Richard Brooks writes at the Guardian, “She is immortalized as the drowning Ophelia in John Everett Millais’s celebrated 1850s painting and as the auburn-haired model for several pre-Raphaelite artists in the mid-19th century. After dying prematurely aged 32, Elizabeth Siddal was marked down for decades as a depressive and laudanum addict, and was portrayed as such in Ken Russell’s 1967 BBC film Dante’s Inferno – named after her husband, Dante Gabriel Rossetti.
“More recently, she has been mythologized in several TV dramas and novels – even as a vampire victim.
“Only now, with The Rossettis exhibition opening on 6 April at Tate Britain, will Siddal finally be judged for what she really was and achieved – a considerable artist in her own right.
“Admittedly, she had some bouts of poor health and suffered, not surprisingly, after giving birth to a stillborn daughter in 1861. However, this exhibition, with several previously unseen works, will show Siddal as an independent woman who was not just a talented artist but also had a strong influence on the career of Rossetti. …
“Siddal was untrained as an artist, as a teenager working in clothes shops in central London where she taught herself to design dresses. She was introduced to the pre-Raphaelites just as the group formed in 1849, before meeting Rossetti and becoming the model in his Rosso Vestita portrait. In 1852, she sat for Millais’s Ophelia and other pre-Raphaelites such as William Holman Hunt.

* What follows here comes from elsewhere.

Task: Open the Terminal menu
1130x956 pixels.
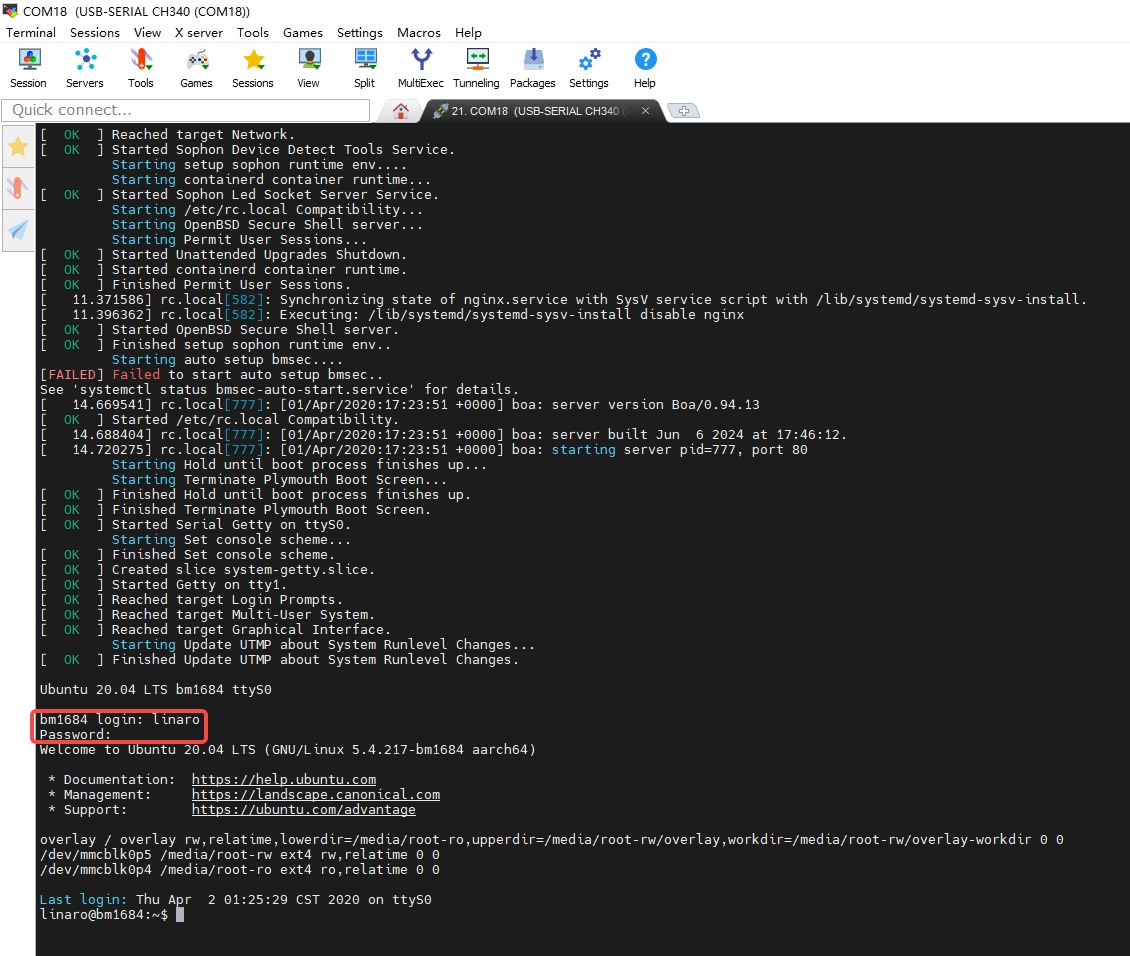Action: pos(31,32)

“She then began to draw and paint herself, encouraged by Rossetti and her patron, John Ruskin, who gave her an allowance. She also wrote poetry.
“And yet during the 1850s, as she began a relationship with Rossetti … her work was dismissed by the pre-Raphaelites as a ‘pale imitation’ of Rossetti. There were even claims that Rossetti helped paint her watercolors. Regarded as an appendage to her husband, she remained unknown during her lifetime. …

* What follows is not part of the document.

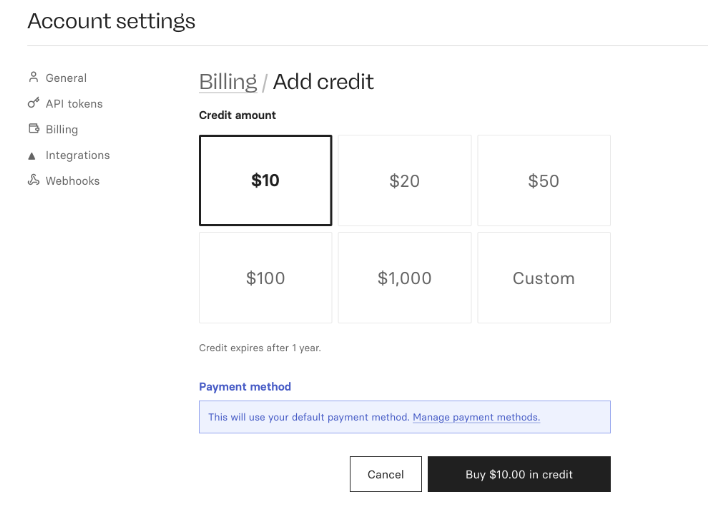Click the API tokens key icon
The image size is (710, 530).
click(x=33, y=103)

“However, ‘The Rossettis,’ featuring 17 of her drawings and watercolors, along with Jan Marsh’s forthcoming biography, Elizabeth Siddal: Her Story, plus new research by Glenda Youde, a York University art historian, highlight her as a skilled artist.
“They also prove that she had a real influence on Rossetti by comparing and contrasting the work of the two artists in the exhibition. ‘They were together, after all, in the same studio,’ says Youde. ‘You can see her effect on the style in paintings which Rossetti did himself either during her lifetime, or especially afterwards.’

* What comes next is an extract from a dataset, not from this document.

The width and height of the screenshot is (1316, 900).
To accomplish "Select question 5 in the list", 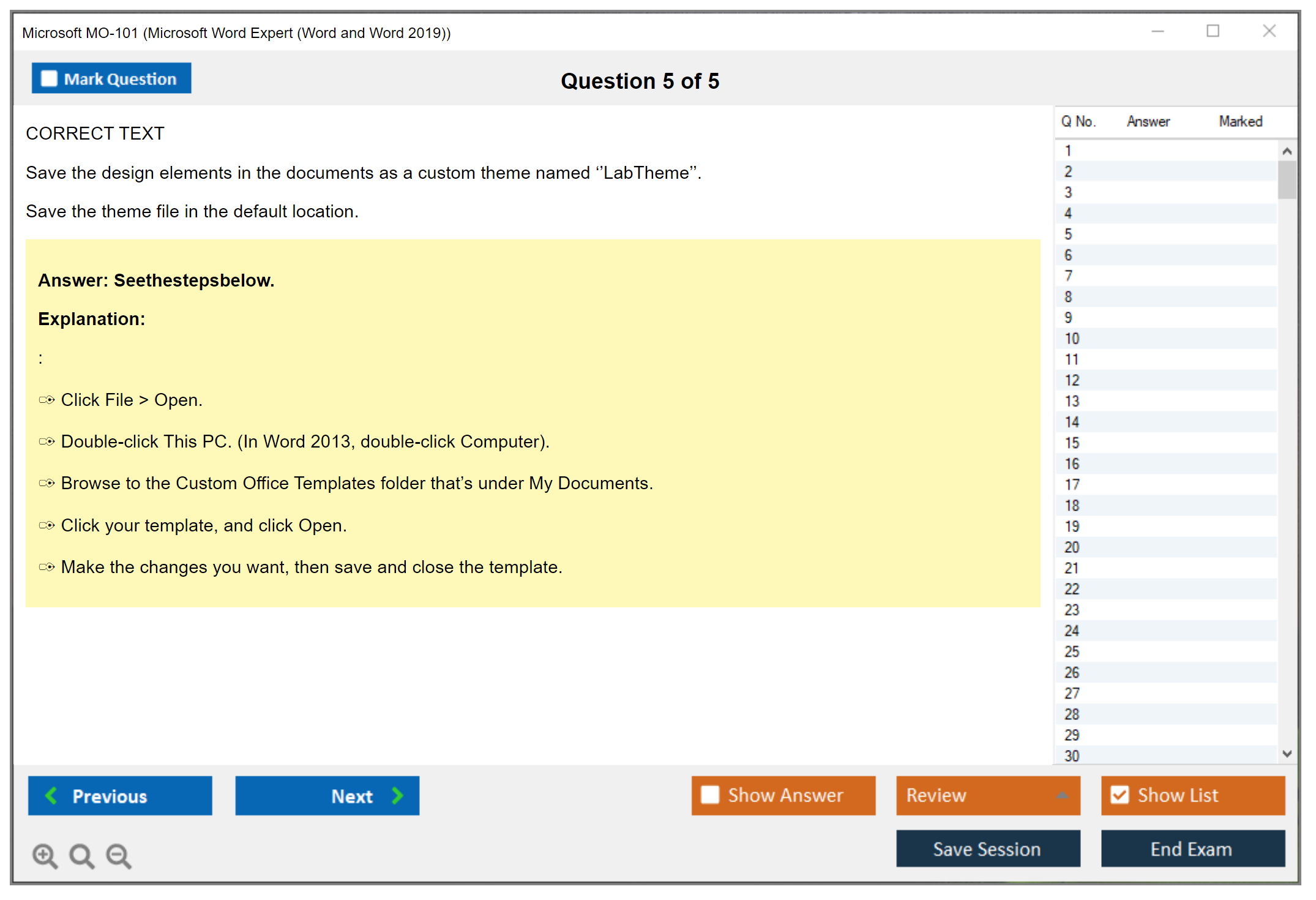I will [1068, 234].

“This view is supported by Marsh. ‘In many cases it was Rossetti who was adopting and responding to her ideas and execution,’ she says.
“The exhibition also contains a remarkable poem, dedicated to her by Rossetti. ‘The Portrait,’ which illuminates the power of a portrait to bring back memories of a dead loved one, was one of several kept inside a leather-bound book that in 1862 Rossetti buried beside her body in Highgate cemetery in north London.
“Seven years later the book was removed after the tomb was, controversially, opened. Owned for many years by the University of Delaware in the US, a loose sheet of paper with Rossetti’s original crossings-out and changes for ‘The Portrait’ will be seen for the first time at the Tate. Alongside will be Rossetti’s most famous portrait of Siddal – ‘Beata Beatrix.’ …
“There is, however, one unsolved mystery. Siddal is known to have completed one self-portrait – a rendering showing her red locks and stern expression. Siddal painted it in 1853, but it has not been seen publicly for more than a century, although it was photographed about 50 years ago. This photograph is in the exhibition’s catalogue.”
More at the Guardian, here. All I know is Rossetti wrote one of the saddest poems ever, “The Woodspurge,” which I always thought was after the death of this young wife. I memorized it in high school for a poetry assembly, and I still know it by heart. But now I have just looked it up and learned it was written before he even married her. No one seems to know what was troubling him when he wrote it. Hmph.